▸ **Work task**: Repeat every record exactly, but keep images out of the copy.

:: Task material

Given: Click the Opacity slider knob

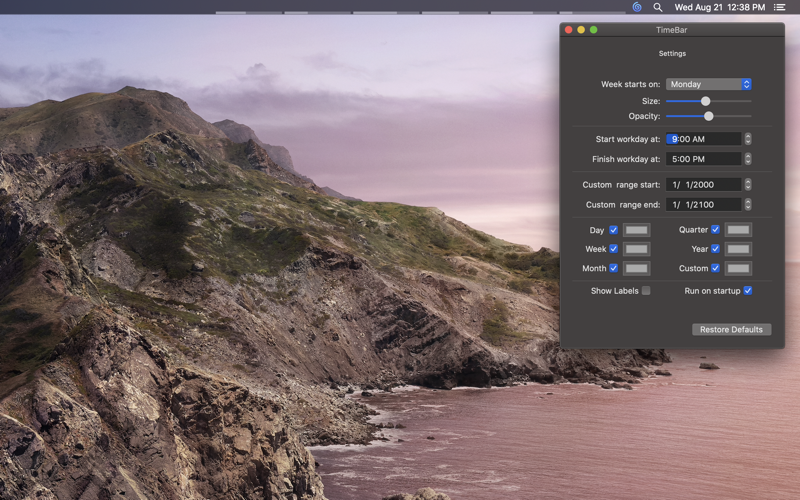Looking at the screenshot, I should click(x=708, y=116).
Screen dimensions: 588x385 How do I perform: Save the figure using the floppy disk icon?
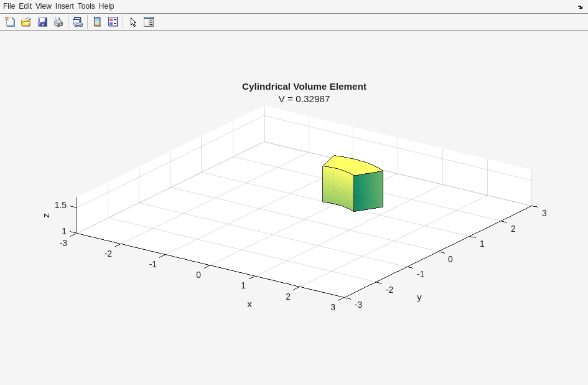coord(42,22)
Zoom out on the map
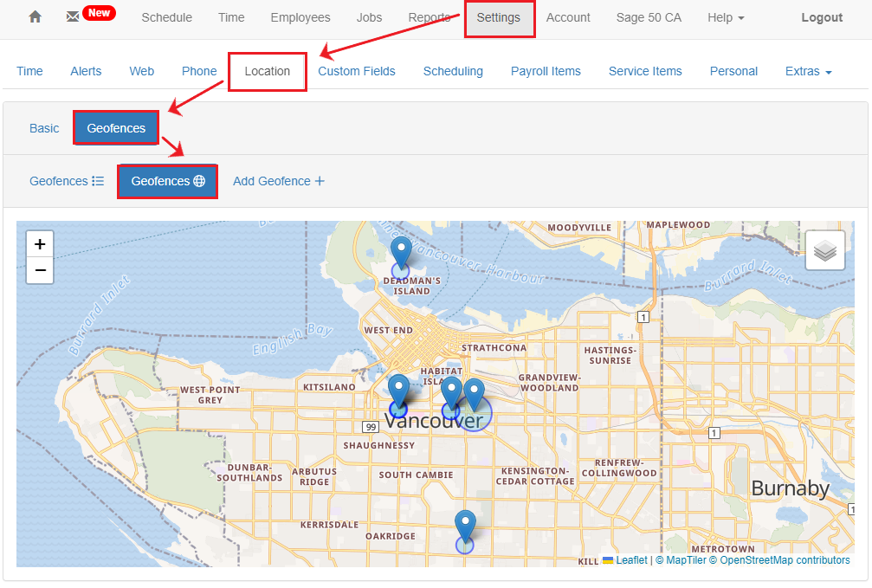 click(x=39, y=270)
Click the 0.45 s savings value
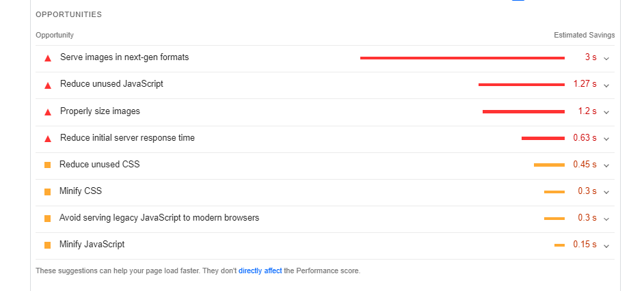 (x=585, y=165)
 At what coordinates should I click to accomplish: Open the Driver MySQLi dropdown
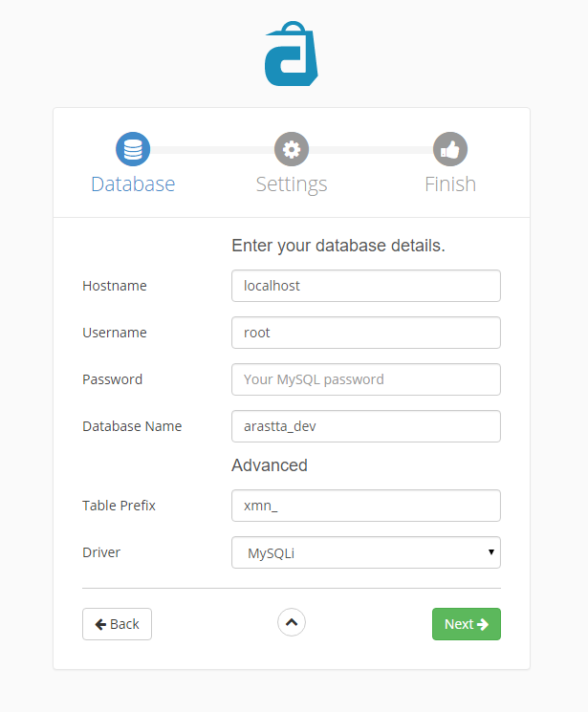point(366,552)
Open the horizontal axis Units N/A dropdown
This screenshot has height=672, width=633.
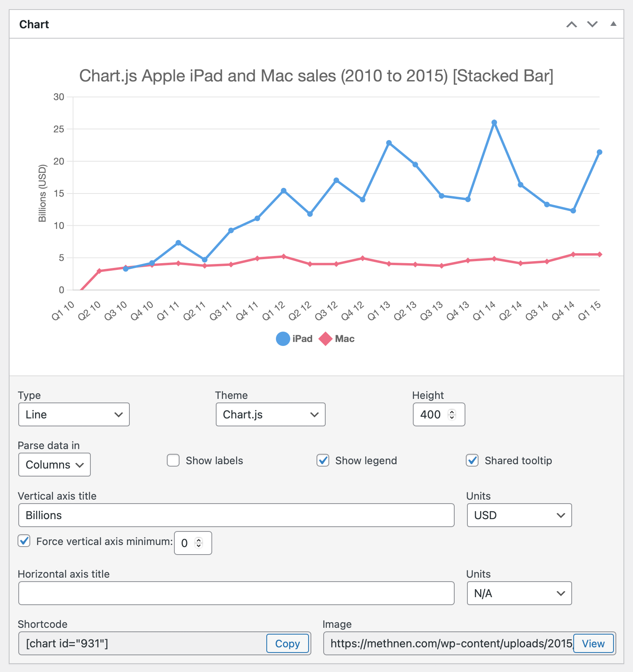coord(519,593)
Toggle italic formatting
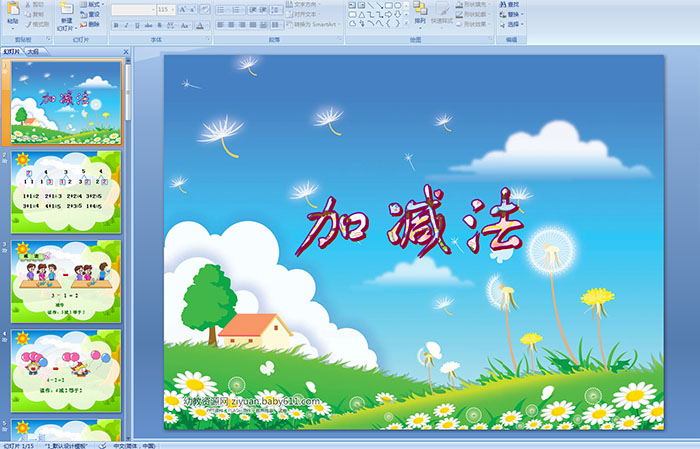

::::

▸ **Exercise result**:
Given: Click the Opacity slider knob

Looking at the screenshot, I should click(x=708, y=116).
Screen dimensions: 588x385 How do I perform: Save the figure using the floppy disk icon?
coord(42,22)
Zoom out on the map
 click(x=39, y=270)
Click the 0.45 s savings value
 (x=585, y=165)
 At what coordinates should I click to accomplish: Open the Driver MySQLi dropdown
point(366,552)
Open the horizontal axis Units N/A dropdown
This screenshot has height=672, width=633.
coord(519,593)
Toggle italic formatting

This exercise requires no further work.